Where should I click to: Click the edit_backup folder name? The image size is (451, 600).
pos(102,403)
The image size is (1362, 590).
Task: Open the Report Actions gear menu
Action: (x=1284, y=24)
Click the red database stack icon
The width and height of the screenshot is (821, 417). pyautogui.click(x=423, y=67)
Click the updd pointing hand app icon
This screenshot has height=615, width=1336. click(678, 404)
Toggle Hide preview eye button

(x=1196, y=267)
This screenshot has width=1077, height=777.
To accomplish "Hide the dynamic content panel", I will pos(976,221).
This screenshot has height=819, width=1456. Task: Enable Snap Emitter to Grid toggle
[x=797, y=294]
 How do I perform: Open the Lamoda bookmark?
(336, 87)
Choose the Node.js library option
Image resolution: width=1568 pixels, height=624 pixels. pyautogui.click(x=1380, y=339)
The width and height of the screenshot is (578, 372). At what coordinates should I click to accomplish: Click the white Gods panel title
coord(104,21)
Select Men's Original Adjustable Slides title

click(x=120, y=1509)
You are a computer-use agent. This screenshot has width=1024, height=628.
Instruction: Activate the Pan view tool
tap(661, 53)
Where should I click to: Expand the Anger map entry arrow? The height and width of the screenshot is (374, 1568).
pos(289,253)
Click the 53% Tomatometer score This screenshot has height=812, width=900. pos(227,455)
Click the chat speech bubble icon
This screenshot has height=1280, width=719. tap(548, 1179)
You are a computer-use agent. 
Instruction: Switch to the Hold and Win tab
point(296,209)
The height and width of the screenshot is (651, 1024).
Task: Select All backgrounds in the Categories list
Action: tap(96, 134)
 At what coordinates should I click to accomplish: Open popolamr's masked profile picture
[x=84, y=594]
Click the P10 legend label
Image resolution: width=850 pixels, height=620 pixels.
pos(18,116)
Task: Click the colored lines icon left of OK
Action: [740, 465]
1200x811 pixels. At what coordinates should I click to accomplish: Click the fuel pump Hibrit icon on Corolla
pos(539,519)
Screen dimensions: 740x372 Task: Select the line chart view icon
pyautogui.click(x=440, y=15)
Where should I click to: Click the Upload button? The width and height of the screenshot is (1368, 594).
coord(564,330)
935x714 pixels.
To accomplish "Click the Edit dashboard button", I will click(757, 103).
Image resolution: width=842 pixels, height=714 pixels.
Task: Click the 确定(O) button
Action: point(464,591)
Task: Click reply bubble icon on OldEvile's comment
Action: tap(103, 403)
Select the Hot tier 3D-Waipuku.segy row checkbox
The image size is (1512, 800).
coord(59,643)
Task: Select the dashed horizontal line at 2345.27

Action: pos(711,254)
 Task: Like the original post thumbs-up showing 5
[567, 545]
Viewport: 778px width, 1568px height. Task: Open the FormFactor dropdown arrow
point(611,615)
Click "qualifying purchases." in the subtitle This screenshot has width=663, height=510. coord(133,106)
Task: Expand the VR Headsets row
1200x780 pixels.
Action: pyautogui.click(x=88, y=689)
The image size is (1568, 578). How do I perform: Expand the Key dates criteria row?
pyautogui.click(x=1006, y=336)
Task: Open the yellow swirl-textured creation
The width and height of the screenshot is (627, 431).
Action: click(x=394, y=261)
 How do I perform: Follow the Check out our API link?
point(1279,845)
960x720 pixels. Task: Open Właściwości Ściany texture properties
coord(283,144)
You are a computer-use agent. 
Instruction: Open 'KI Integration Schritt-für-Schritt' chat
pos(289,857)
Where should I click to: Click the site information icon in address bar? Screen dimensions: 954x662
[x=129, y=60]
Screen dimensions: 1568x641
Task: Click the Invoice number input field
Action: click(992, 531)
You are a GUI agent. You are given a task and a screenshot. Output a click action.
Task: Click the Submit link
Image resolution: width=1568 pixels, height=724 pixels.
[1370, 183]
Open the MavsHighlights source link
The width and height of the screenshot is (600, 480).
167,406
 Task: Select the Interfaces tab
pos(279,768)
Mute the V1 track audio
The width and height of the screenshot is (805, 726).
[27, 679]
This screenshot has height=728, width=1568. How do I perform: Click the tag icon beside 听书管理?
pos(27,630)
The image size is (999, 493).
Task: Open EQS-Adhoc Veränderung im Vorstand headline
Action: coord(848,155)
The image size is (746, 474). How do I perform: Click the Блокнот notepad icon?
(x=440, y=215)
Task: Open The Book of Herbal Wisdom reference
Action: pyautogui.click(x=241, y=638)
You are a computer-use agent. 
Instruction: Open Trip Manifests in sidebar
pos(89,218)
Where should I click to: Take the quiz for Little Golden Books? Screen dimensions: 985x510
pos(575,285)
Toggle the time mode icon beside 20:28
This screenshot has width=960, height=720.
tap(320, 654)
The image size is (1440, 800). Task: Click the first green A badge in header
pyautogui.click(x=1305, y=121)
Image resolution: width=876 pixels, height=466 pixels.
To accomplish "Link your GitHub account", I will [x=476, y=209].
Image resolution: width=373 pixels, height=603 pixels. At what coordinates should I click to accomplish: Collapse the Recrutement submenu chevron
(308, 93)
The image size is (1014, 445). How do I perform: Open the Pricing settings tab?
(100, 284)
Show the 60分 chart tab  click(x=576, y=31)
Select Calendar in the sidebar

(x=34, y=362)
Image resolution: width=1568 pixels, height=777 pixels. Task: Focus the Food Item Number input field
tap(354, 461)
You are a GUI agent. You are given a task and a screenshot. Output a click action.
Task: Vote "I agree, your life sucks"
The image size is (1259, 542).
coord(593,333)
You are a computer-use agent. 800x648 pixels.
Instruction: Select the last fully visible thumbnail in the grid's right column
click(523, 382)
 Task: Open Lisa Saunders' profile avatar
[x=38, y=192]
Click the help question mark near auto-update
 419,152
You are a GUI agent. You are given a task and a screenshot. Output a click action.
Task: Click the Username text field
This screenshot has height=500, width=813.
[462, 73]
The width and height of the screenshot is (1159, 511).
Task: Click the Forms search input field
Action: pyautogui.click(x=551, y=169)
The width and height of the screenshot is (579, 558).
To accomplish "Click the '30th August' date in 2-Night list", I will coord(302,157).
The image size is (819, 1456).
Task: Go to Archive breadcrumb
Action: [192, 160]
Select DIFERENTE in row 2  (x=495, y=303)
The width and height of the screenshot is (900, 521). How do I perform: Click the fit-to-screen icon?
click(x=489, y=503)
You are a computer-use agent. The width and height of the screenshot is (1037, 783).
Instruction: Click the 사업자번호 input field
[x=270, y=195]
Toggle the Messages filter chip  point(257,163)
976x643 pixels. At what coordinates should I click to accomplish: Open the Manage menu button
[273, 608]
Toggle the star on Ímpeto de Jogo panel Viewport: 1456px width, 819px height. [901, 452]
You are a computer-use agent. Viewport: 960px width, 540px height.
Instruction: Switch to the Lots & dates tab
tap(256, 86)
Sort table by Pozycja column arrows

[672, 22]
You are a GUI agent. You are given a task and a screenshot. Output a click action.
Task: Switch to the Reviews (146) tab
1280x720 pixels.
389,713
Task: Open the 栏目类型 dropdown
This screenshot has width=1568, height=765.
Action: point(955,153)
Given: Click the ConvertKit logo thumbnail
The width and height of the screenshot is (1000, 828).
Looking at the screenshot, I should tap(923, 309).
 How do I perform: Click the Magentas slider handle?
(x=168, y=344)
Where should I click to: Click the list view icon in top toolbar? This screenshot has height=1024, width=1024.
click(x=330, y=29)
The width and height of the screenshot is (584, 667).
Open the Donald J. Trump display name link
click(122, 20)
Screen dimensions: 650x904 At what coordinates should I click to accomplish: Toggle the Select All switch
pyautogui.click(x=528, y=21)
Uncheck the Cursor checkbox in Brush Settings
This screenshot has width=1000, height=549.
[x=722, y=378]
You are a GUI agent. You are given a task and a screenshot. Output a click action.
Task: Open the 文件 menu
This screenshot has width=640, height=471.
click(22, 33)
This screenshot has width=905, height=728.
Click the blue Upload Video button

(WORK TASK) The material shown above must be written out again in full, exactly as it reads.

(RESULT OF THIS TASK)
Where should I click to: Click the edit_backup folder name? The image size is (451, 600).
pos(102,403)
The image size is (1362, 590).
Task: Open the Report Actions gear menu
Action: (x=1284, y=24)
Click the red database stack icon
The width and height of the screenshot is (821, 417). pyautogui.click(x=423, y=67)
Click the updd pointing hand app icon
This screenshot has height=615, width=1336. click(678, 404)
Toggle Hide preview eye button

(x=1196, y=267)
This screenshot has width=1077, height=777.
To accomplish "Hide the dynamic content panel", I will pos(976,221).
This screenshot has height=819, width=1456. Task: Enable Snap Emitter to Grid toggle
[x=797, y=294]
 How do I perform: Open the Lamoda bookmark?
(336, 87)
Choose the Node.js library option
Image resolution: width=1568 pixels, height=624 pixels. pyautogui.click(x=1380, y=339)
The width and height of the screenshot is (578, 372). At what coordinates should I click to accomplish: Click the white Gods panel title
coord(104,21)
Select Men's Original Adjustable Slides title

click(x=120, y=1509)
You are a computer-use agent. This screenshot has width=1024, height=628.
Instruction: Activate the Pan view tool
tap(661, 53)
Where should I click to: Expand the Anger map entry arrow? The height and width of the screenshot is (374, 1568).
pos(289,253)
Click the 53% Tomatometer score This screenshot has height=812, width=900. pos(227,455)
Click the chat speech bubble icon
This screenshot has height=1280, width=719. tap(548, 1179)
You are a computer-use agent. 
Instruction: Switch to the Hold and Win tab
point(296,209)
The height and width of the screenshot is (651, 1024).
Task: Select All backgrounds in the Categories list
Action: tap(96, 134)
 At what coordinates should I click to accomplish: Open popolamr's masked profile picture
[x=84, y=594]
Click the P10 legend label
Image resolution: width=850 pixels, height=620 pixels.
pos(18,116)
Task: Click the colored lines icon left of OK
Action: [740, 465]
1200x811 pixels. At what coordinates should I click to accomplish: Click the fuel pump Hibrit icon on Corolla
pos(539,519)
Screen dimensions: 740x372 Task: Select the line chart view icon
pyautogui.click(x=440, y=15)
Where should I click to: Click the Upload button? The width and height of the screenshot is (1368, 594).
coord(564,330)
935x714 pixels.
To accomplish "Click the Edit dashboard button", I will click(757, 103).
Image resolution: width=842 pixels, height=714 pixels.
Task: Click the 确定(O) button
Action: point(464,591)
Task: Click reply bubble icon on OldEvile's comment
Action: tap(103, 403)
Select the Hot tier 3D-Waipuku.segy row checkbox
The image size is (1512, 800).
coord(59,643)
Task: Select the dashed horizontal line at 2345.27

Action: pos(711,254)
 Task: Like the original post thumbs-up showing 5
[567, 545]
Viewport: 778px width, 1568px height. Task: Open the FormFactor dropdown arrow
point(611,615)
Click "qualifying purchases." in the subtitle This screenshot has width=663, height=510. coord(133,106)
Task: Expand the VR Headsets row
1200x780 pixels.
Action: pyautogui.click(x=88, y=689)
The image size is (1568, 578). How do I perform: Expand the Key dates criteria row?
pyautogui.click(x=1006, y=336)
Task: Open the yellow swirl-textured creation
The width and height of the screenshot is (627, 431).
Action: click(x=394, y=261)
 How do I perform: Follow the Check out our API link?
point(1279,845)
960x720 pixels. Task: Open Właściwości Ściany texture properties
coord(283,144)
You are a computer-use agent. 
Instruction: Open 'KI Integration Schritt-für-Schritt' chat
pos(289,857)
Where should I click to: Click the site information icon in address bar? Screen dimensions: 954x662
[x=129, y=60]
Screen dimensions: 1568x641
Task: Click the Invoice number input field
Action: click(992, 531)
You are a GUI agent. You are given a task and a screenshot. Output a click action.
Task: Click the Submit link
Image resolution: width=1568 pixels, height=724 pixels.
[1370, 183]
Open the MavsHighlights source link
The width and height of the screenshot is (600, 480).
167,406
 Task: Select the Interfaces tab
pos(279,768)
Mute the V1 track audio
The width and height of the screenshot is (805, 726).
[27, 679]
This screenshot has height=728, width=1568. How do I perform: Click the tag icon beside 听书管理?
pos(27,630)
The image size is (999, 493).
Task: Open EQS-Adhoc Veränderung im Vorstand headline
Action: coord(848,155)
The image size is (746, 474). How do I perform: Click the Блокнот notepad icon?
(x=440, y=215)
Task: Open The Book of Herbal Wisdom reference
Action: pyautogui.click(x=241, y=638)
You are a computer-use agent. 
Instruction: Open Trip Manifests in sidebar
pos(89,218)
Where should I click to: Take the quiz for Little Golden Books? Screen dimensions: 985x510
pos(575,285)
Toggle the time mode icon beside 20:28
This screenshot has width=960, height=720.
tap(320, 654)
The image size is (1440, 800). Task: Click the first green A badge in header
pyautogui.click(x=1305, y=121)
Image resolution: width=876 pixels, height=466 pixels.
To accomplish "Link your GitHub account", I will [x=476, y=209].
Image resolution: width=373 pixels, height=603 pixels. At what coordinates should I click to accomplish: Collapse the Recrutement submenu chevron
(308, 93)
The image size is (1014, 445). How do I perform: Open the Pricing settings tab?
(100, 284)
Show the 60分 chart tab  click(x=576, y=31)
Select Calendar in the sidebar

(x=34, y=362)
Image resolution: width=1568 pixels, height=777 pixels. Task: Focus the Food Item Number input field
tap(354, 461)
You are a GUI agent. You are given a task and a screenshot. Output a click action.
Task: Vote "I agree, your life sucks"
The image size is (1259, 542).
coord(593,333)
You are a computer-use agent. 800x648 pixels.
Instruction: Select the last fully visible thumbnail in the grid's right column
click(523, 382)
 Task: Open Lisa Saunders' profile avatar
[x=38, y=192]
Click the help question mark near auto-update
 419,152
You are a GUI agent. You are given a task and a screenshot. Output a click action.
Task: Click the Username text field
This screenshot has height=500, width=813.
[462, 73]
The width and height of the screenshot is (1159, 511).
Task: Click the Forms search input field
Action: pyautogui.click(x=551, y=169)
The width and height of the screenshot is (579, 558).
To accomplish "Click the '30th August' date in 2-Night list", I will coord(302,157).
The image size is (819, 1456).
Task: Go to Archive breadcrumb
Action: [192, 160]
Select DIFERENTE in row 2  (x=495, y=303)
The width and height of the screenshot is (900, 521). How do I perform: Click the fit-to-screen icon?
click(x=489, y=503)
You are a computer-use agent. The width and height of the screenshot is (1037, 783).
Instruction: Click the 사업자번호 input field
[x=270, y=195]
Toggle the Messages filter chip  point(257,163)
976x643 pixels. At what coordinates should I click to accomplish: Open the Manage menu button
[273, 608]
Toggle the star on Ímpeto de Jogo panel Viewport: 1456px width, 819px height. [901, 452]
You are a computer-use agent. Viewport: 960px width, 540px height.
Instruction: Switch to the Lots & dates tab
tap(256, 86)
Sort table by Pozycja column arrows

[672, 22]
You are a GUI agent. You are given a task and a screenshot. Output a click action.
Task: Switch to the Reviews (146) tab
1280x720 pixels.
389,713
Task: Open the 栏目类型 dropdown
This screenshot has width=1568, height=765.
Action: point(955,153)
Given: Click the ConvertKit logo thumbnail
The width and height of the screenshot is (1000, 828).
Looking at the screenshot, I should tap(923, 309).
 How do I perform: Click the Magentas slider handle?
(x=168, y=344)
Where should I click to: Click the list view icon in top toolbar? This screenshot has height=1024, width=1024.
click(x=330, y=29)
The width and height of the screenshot is (584, 667).
Open the Donald J. Trump display name link
click(122, 20)
Screen dimensions: 650x904 At what coordinates should I click to accomplish: Toggle the Select All switch
pyautogui.click(x=528, y=21)
Uncheck the Cursor checkbox in Brush Settings
This screenshot has width=1000, height=549.
[x=722, y=378]
You are a GUI agent. You are given a task and a screenshot. Output a click action.
Task: Open the 文件 menu
This screenshot has width=640, height=471.
click(22, 33)
This screenshot has width=905, height=728.
Click the blue Upload Video button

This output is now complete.